The armchair arguments
made by such SETI experts are extremely weak. One of their arguments
is that if extraterrestrials were to ever arrive, we would see a
spaceship the size of Manhattan orbiting our planet, or a UFO landing
on the White House lawn. Such arguments are not valid, because such
possibilities are merely two of a million possible ways in which
extraterrestrials might interact with us.
Another armchair argument
I recently heard by a SETI expert is that sightings of UFOs should be
dismissed because they are merely eyewitness testimony, and don't
involve permanent physical evidence. Using similar reasoning, we
would have to let half of the murderers in prison walk free, because
their convictions were based only on eyewitness testimony.
A third reason why SETI
experts make lousy UFO commentators is that within this little tribe
of scientists there seems to be some weird strategy that goes rather
like this: SETI experts think that they can make themselves look like
discerning, “no nonsense” scientists by dismissing all evidence
of extraterrestrials except for the type of radio evidence
they are looking for. This thought process is very weird. We can
imagine a similar thing going on in the mind of a scientist
researching Bigfoot.
Scientist: So I
have asked the National Science Foundation for 10 million dollars in
research money. I will use the money to fund a team of scientists who
will go into the deep forests of northern Canada, and look for
infrared heat signatures coming from Bigfoot creatures.
Reporter:
Interesting. Do you believe any of those people who claim to have
seen Bigfoot?
Scientist: Seeing
Bigfoot ?!? Why, I don't believe in that type of nonsense.
It makes no sense for SETI
experts to follow such a strategy. The more evidence there is for
extraterrestrial visitations on our planet, the more likely it is
that some SETI radio search for extraterrestrials will pay off. So
why should SETI experts have a predisposition to reject UFO
sightings? Perhaps it is some kind of “no one shall come to the
extraterrestrials but through my path” thinking on the part of the
SETI expert, similar to the “no one can come to God but through our
path” thinking of narrow-minded theologians.
A fourth reason why SETI
experts make lousy UFO commentators is a psychological reason. UFO
sightings may act as a kind of “salt in the wound” for scientists
who have invested decades of their life in a failed search for
extraterrestrial signals.
Let's imagine you tell a
person there are two investment options: Investment 1 and Investment
2. The man invests $20,000 in Investment 1, and loses all his
money. Now suppose you say to this person after he had lost all his
money: you would have made a million dollars if you had invested in
Investment 2. Will this person tend to accept such an idea? No, he
will never believe it. The man's loss of his $20,000 is his wound,
and telling him that he would have become rich if he had invested in
the other option is like rubbing salt in his wound.

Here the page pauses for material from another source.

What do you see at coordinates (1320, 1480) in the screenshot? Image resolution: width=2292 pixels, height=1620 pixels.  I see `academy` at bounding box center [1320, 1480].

Now consider a senior SETI
researcher who has spent decades in a fruitless search for
extraterrestrial radio signals. The failure of this quest is like
his wound. If that person accepts that UFO sightings are good
evidence for extraterrestrials, that is like salt in the wound. For
now the SETI researcher has to have thoughts like this:
How foolish of me. I
bet my money on the wrong horse! Rather than spending decades in a
fruitless search for radio signals from extraterrestrials, I should
have been investigating UFOs. Think of what I could have
accomplished if I had gone down that path.
But such thoughts are too
psychologically painful. So the empty-handed SETI researcher is
someone we can always expect to speak dismissively of UFO sightings.
Even when they are as dramatic as the Hudson Valley UFO sightings of
the 1980's, in which thousands of people reported seeing UFOs the size of a football field (according to a report in the New York Times).